Read The Negotiator Page 36


  But the course of events these past six weeks had not been normal, the scribes told their readers—as if they needed to be told. They went on to describe the effect on President Cormack of the loss of his son as traumatic and disabling.

  All three writers listed a chronicle of lapses of concentration, canceled speaking engagements, and abandoned public appearances in the previous fortnight since the funeral on Nantucket island. “The Invisible Man,” one of them called the Chief Executive.

  The summary of each was also similar. Would it not be better, they wrote, if the President stepped down in favor of Vice President Odell, giving Odell a clear twelve months in office to prepare for reelection in November ’92?

  After all, reasoned Time, the main plank of Cormack’s foreign, defense, and economic policy, the shaving of $100 billion off the defense budget with a matching reduction by the U.S.S.R., was already dead in the water.

  “Belly up” was how Newsweek described the chances of the treaty’s ratification by the Senate after the Christmas recess.

  Easterhouse landed at Houston close to midnight, after twelve hours in the air and two in London. The headlines on the newsstands in the Houston airport were more overt: Michael Odell was a Texan and would be the first Texan President since Lyndon Johnson if he stepped into Cormack’s shoes.

  The conference with the Alamo Group was scheduled in two days’ time in the Pan-Global Building. A company limousine took Easterhouse to the Remington, where a suite had been reserved for him. Before turning in, he caught a late news summary. Again, the question was being asked.

  The colonel had not been informed of Plan Travis. He did not need to know. But he did know that a change of Chief Executive would remove the last stumbling block to the fruition of all his endeavors—the securing of Riyadh and the Hasa oil fields by an American Rapid Deployment Force sent in by a President prepared to do it.

  Fortuitous, he thought as he drifted into sleep. Very fortuitous.

  The small brass plaque on the wall of the converted warehouse beside the paneled teak door said simply: THOR SPEDITION AG. Lenzlinger apparently hid the true nature of his business behind the façade of a trucking company, though there were no rigs to be seen and the smell of diesel had never penetrated the carpeted privacy of the fourth-floor suite of offices to which Quinn mounted.

  There was an intercom to seek admittance from street level, and another with closed-circuit TV camera at the end of the corridor on the fourth floor.

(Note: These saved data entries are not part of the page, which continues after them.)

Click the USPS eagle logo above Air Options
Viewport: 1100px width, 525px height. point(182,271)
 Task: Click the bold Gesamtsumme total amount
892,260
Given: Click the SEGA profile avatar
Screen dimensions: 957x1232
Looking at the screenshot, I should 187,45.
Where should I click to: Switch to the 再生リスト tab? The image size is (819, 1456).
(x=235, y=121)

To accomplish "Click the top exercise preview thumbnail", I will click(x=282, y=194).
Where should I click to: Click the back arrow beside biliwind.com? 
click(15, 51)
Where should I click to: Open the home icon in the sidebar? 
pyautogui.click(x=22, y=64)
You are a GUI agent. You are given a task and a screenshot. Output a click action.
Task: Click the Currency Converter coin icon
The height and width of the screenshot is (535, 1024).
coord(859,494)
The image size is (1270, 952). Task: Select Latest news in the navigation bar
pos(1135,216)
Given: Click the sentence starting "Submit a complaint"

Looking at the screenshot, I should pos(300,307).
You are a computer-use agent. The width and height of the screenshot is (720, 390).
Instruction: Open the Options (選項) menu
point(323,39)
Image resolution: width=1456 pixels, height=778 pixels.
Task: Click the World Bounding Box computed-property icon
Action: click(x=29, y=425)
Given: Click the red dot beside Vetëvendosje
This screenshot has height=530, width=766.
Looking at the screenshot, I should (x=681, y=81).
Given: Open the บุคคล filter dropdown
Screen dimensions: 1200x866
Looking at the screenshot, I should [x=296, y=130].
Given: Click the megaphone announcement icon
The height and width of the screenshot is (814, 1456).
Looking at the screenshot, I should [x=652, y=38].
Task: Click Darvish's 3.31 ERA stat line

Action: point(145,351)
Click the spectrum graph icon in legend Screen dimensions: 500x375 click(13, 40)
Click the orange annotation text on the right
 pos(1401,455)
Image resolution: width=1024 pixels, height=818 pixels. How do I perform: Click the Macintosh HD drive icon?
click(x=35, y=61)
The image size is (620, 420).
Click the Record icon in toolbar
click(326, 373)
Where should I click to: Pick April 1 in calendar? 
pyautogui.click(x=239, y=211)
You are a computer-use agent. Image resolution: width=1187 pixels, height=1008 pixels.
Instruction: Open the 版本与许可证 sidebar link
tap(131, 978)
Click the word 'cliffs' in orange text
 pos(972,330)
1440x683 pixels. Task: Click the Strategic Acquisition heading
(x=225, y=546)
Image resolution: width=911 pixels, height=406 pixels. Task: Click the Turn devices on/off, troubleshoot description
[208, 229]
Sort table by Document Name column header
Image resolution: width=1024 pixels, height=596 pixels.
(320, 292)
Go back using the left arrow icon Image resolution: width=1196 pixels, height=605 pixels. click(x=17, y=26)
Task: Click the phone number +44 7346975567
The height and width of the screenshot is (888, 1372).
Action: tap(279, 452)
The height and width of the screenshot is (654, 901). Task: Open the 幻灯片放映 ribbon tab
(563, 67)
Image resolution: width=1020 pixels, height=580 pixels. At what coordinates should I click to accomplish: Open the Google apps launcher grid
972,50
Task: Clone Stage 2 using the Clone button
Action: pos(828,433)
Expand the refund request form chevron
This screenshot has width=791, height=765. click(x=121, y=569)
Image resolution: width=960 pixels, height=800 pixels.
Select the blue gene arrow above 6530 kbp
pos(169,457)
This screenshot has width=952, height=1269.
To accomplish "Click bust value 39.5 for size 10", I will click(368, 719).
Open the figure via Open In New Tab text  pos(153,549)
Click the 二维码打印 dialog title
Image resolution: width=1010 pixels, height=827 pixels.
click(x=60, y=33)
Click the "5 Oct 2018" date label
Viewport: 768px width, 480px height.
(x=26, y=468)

The conversion of the warehouse in a side street off the old docks—where the river Weser pauses on its way to the North Sea to provide the reason for old Bremen’s existence—had not been cheap.

  The secretary, when he met her in the outer office, seemed typecast. Had Lenzlinger had any trucks, she could easily have kick-started them.

  “Ja, bitte?” she asked, though her gaze made plain it was he, not she, who was the supplicant.

  “I would like the opportunity of speaking with Herr Lenzlinger,” said Quinn.

  She took his name and vanished into the private sanctum, closing the door behind her. Quinn had the impression that the mirror set into the partition wall was one-way. She returned after thirty seconds.

  “And your business, please, Herr Quinn.”

  “I would like the chance to meet an employee of Herr Lenzlinger, a certain Werner Bernhardt,” he said.

  She went backstage again. This time she was gone more than a minute. When she returned she closed the door firmly on whoever sat within.

  “I regret, Herr Lenzlinger is not available to speak with you,” she said. It sounded final.

  “I’ll wait,” said Quinn.

  She gave him a look that regretted she had been too young to run a labor camp with him in it, and disappeared a third time. When she returned to her desk she ignored him and began to type with concentrated venom.

  Another door into the reception area opened and a man came out. The sort who might well have been a truck driver; a walking refrigerator-freezer. The pale-gray suit was well enough cut almost to conceal the masses of beefy muscle beneath; the short, blow-dried hairstyle, aftershave, and veneer of civility were not cheap. Under all that he was pure knuckle-fighter.

  “Herr Quinn,” he said quietly, “Herr Lenzlinger is not available to see you or answer your questions.”

  “Now, no,” agreed Quinn.

  “Not now, not ever, Mr. Quinn. Please go.”

  Quinn had the impression the interview was over. He descended to the street and crossed the cobbles to where Sam waited in the car.

  “He’s not available in working hours,” said Quinn. “I’ll have to see him at his home. Let’s get to Oldenburg.”

  Another very old city, its inland port trading for centuries on the Hunte River, it was once the seat of the Counts of Oldenburg. The inner core, the Old Town, is still girdled by sections of the former city wall and a moat made up of a series of linked canals.

  Quinn found the sort of hotel he preferred, a quiet inn with a walled courtyard called the Graf von Oldenburg, in Holy Ghost Street.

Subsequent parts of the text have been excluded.